Comment 3 Johnny Willemsen 2008-01-04 02:10:13 CST
Because there have been reports from users that it doesn't do so and also with TAO we do see problems that multiple threads try to read from the same socket at the same time
Comment 4 Steve Huston 2008-01-04 13:50:00 CST
Well, it does do suspend/resume. It has a problem in the Reactor_Remove_Resume_Test, which may explain the TAO issues. If you think so, let's change this title. I figured out why the test fails but don't have a fix yet.
Comment 5 Johnny Willemsen 2008-01-04 13:54:52 CST
Feel free to update the summary to the problem you think is there
Comment 6 Steve Huston 2008-01-04 14:40:14 CST
Reactor_Remove_Resume_Test fails the remove part when using ACE_Dev_Poll_Reactor. This failure occurs because when a callback returns -1 to close the handler, the reactor calls back the handler currently registered for the handle that triggered the callback, not the handler that was called back. This error occurs when a particular handle ends up being registered to a different handler (such as when a handle is closed then reused quickly), the called back handler no longer controls the handle, and the callback returns -1.
Comment 7 Johnny Willemsen 2008-01-05 11:49:52 CST
The problem for TAO is probably the fact that the dev_poll reactor doesn't check the event_handler->resume_handler() operation. TAO does resume handlers as application in some cases, the reactor should do that. The TP_Reactor is the only reactor that uses this method (as a note in the header of eh says), but the dev_poll should also check this method and not always resume the handle
Comment 8 Johnny Willemsen 2008-01-06 00:54:29 CST
I think my original post was unclear, the dev poll reactor does have suspend/resume methods, but the event handler is not automatically suspended when it is used by one thread, as done by the tp_reactor. This is what we need for TAO and I can't find this back in the code. 
Comment 9 Steve Huston 2008-01-07 11:10:39 CST
Ah, I see now. What is the factor that made addition of a manual-resume hack necessary for ACE_TP_Reactor? The behavior of ACE_Dev_Poll_Reactor need not be level-triggered, if that would help.

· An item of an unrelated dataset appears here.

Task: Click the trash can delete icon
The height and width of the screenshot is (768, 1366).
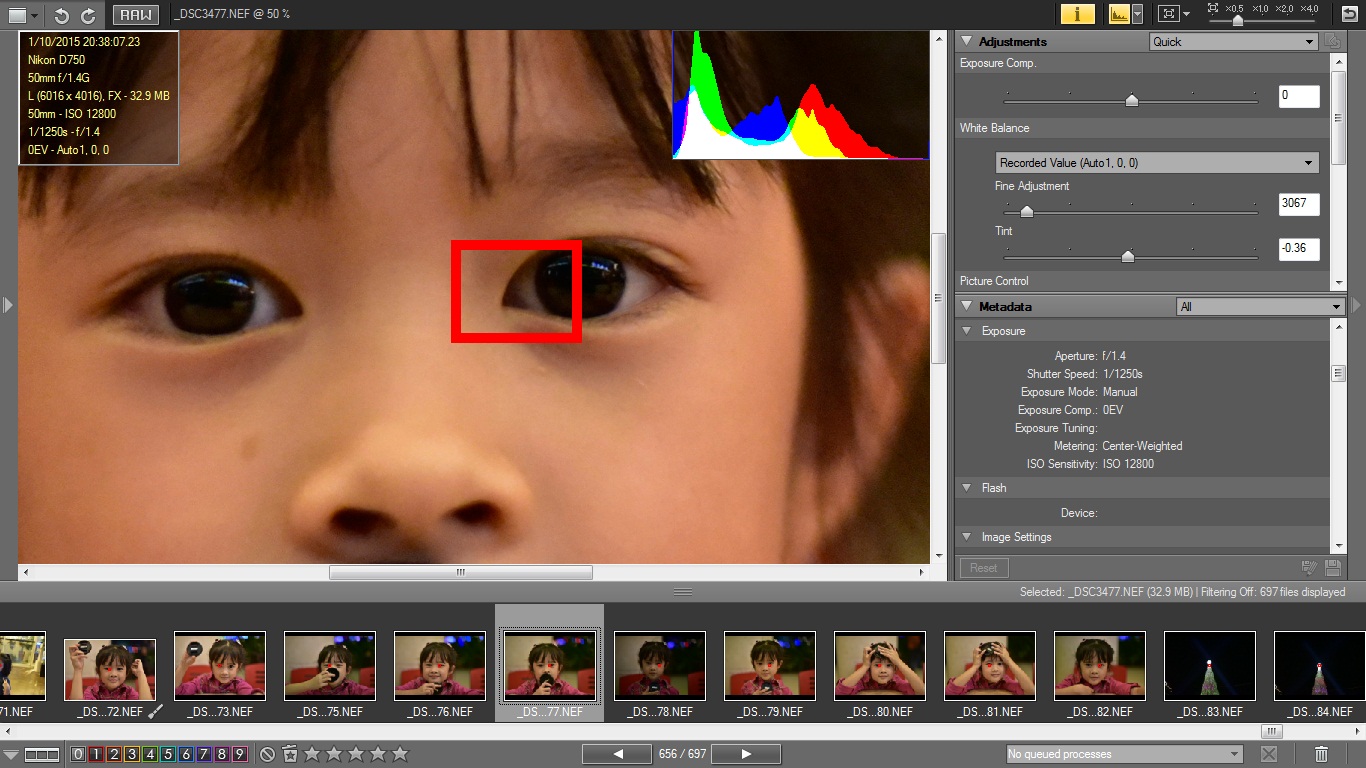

I would hate to hack in a capability just because ACE_TP_Reactor does it that way. Since I don't know the innards of TAO and why this is an important feature, I need your help to understand the rationale and whether or not there's a better way to address it.
Comment 10 Johnny Willemsen 2008-01-07 11:22:28 CST
(In reply to comment #9)
> Ah, I see now. What is the factor that made addition of a manual-resume hack
> necessary for ACE_TP_Reactor? The behavior of ACE_Dev_Poll_Reactor need not be
> level-triggered, if that would help.

TAO is written in such a way that only one thread handles a certain connection at a moment. Also TAO does indicate to the reactor who resumes the handle, see bug 3188. 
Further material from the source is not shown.